§ **PROMPT**
For the listing below, show each line that includes the string "computer".

§

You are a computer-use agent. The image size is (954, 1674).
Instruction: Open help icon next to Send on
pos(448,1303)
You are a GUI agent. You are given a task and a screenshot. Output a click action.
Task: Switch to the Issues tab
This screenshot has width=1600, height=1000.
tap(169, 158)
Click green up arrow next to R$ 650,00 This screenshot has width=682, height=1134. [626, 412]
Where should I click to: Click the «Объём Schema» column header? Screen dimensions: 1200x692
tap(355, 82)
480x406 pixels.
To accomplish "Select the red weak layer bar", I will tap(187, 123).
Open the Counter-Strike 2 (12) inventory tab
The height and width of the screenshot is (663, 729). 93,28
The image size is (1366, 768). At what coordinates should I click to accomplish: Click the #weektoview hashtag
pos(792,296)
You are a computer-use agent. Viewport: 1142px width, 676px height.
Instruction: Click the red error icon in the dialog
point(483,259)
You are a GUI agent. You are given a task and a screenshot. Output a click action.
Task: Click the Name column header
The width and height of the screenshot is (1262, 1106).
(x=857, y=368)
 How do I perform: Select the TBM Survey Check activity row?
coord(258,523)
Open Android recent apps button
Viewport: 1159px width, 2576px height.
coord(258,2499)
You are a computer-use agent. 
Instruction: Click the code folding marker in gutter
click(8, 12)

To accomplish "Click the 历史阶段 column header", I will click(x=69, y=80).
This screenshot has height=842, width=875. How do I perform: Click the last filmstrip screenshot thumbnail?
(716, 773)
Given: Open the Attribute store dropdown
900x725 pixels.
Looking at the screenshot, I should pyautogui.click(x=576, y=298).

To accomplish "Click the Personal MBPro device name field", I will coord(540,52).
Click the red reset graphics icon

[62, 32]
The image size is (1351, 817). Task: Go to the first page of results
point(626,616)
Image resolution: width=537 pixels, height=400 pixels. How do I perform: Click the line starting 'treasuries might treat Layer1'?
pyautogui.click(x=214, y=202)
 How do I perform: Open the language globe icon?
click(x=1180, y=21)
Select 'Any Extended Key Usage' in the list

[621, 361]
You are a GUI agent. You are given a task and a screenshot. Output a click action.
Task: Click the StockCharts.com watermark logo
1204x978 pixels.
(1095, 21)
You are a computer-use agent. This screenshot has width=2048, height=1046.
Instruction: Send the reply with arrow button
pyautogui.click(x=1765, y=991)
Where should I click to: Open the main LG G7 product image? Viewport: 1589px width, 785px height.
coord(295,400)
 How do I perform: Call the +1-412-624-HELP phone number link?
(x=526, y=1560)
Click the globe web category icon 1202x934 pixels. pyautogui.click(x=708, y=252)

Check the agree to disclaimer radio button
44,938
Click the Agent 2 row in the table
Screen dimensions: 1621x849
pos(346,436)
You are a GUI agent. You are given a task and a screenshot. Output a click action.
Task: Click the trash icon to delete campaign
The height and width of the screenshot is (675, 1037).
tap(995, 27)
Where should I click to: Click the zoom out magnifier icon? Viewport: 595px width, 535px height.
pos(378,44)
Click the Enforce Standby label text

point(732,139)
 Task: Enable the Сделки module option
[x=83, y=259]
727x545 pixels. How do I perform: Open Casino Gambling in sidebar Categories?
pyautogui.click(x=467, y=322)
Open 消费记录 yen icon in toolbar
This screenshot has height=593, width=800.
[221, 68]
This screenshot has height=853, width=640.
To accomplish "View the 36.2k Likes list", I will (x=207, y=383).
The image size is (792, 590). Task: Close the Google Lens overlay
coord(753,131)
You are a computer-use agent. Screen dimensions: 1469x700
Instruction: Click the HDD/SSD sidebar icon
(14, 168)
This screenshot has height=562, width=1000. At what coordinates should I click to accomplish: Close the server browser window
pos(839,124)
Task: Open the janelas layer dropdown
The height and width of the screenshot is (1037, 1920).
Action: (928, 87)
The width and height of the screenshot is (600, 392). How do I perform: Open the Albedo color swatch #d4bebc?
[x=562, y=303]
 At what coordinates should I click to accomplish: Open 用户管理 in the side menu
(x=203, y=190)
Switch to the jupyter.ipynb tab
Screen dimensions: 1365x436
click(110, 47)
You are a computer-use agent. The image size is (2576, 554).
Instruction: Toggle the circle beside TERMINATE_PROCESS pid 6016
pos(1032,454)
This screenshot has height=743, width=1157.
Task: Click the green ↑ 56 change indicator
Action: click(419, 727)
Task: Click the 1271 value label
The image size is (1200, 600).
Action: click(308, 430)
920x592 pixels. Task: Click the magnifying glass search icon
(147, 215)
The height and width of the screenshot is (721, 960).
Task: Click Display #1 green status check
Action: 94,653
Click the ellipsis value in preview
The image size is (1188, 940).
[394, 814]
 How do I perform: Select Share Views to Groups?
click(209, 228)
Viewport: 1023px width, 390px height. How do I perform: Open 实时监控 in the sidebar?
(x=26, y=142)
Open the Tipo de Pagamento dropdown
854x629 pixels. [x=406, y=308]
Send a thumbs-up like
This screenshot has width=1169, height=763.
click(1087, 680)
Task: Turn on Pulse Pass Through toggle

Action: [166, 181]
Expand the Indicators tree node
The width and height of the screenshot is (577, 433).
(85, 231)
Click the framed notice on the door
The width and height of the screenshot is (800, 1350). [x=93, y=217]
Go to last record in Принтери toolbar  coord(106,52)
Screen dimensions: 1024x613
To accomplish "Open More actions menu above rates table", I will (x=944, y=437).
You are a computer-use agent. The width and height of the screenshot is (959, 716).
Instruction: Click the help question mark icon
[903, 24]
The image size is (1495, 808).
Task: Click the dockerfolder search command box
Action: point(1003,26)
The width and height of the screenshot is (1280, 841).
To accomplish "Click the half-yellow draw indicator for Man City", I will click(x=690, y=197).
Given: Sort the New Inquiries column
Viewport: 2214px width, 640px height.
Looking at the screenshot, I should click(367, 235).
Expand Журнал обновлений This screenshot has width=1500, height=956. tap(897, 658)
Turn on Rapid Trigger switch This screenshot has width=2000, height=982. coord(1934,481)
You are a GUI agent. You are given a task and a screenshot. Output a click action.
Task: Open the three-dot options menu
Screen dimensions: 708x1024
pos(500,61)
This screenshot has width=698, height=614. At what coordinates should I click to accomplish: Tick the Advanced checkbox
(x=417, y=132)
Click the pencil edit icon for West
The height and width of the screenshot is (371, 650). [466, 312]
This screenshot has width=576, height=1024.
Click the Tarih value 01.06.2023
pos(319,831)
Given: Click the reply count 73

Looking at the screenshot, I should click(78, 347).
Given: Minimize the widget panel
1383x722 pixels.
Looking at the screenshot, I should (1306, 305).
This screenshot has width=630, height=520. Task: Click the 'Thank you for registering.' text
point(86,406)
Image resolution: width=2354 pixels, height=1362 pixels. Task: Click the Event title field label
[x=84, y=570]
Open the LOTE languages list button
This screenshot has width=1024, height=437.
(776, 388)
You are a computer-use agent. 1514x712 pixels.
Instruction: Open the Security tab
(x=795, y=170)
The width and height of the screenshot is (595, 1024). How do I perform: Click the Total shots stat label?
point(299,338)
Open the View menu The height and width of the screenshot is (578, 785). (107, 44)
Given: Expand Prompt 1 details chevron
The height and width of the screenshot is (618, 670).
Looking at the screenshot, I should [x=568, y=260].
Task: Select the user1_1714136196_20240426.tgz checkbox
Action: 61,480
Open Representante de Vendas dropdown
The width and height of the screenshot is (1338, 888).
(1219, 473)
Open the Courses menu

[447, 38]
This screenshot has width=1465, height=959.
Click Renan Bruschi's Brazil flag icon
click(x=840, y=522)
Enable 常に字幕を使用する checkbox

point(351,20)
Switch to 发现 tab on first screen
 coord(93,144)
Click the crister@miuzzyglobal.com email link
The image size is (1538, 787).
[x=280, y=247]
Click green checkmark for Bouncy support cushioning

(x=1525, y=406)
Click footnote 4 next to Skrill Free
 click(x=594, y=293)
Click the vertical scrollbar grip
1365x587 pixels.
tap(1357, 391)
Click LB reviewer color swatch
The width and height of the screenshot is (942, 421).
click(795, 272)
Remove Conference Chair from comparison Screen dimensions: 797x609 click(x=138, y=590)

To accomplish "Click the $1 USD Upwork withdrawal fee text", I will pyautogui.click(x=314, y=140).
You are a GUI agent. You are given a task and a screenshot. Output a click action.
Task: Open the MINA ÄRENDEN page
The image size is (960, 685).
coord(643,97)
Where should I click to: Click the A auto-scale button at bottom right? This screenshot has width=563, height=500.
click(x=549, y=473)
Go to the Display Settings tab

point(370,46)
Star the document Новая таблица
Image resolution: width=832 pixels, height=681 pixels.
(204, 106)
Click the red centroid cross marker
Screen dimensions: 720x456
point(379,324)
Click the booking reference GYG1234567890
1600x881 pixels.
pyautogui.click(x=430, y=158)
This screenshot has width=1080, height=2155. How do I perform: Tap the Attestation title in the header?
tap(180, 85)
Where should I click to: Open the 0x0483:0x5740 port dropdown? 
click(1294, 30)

§

§ **RESPONSE AREA**
You are a computer-use agent. The image size is (954, 1674).
You are a computer-use agent. Viewport: 1142px width, 676px height.
You are a computer-use agent. 
You are a computer-use agent. This screenshot has width=2048, height=1046.
You are a computer-use agent. Screen dimensions: 1469x700
You are a computer-use agent. The image size is (2576, 554).
You are a computer-use agent. The width and height of the screenshot is (959, 716).
You are a computer-use agent. 1514x712 pixels.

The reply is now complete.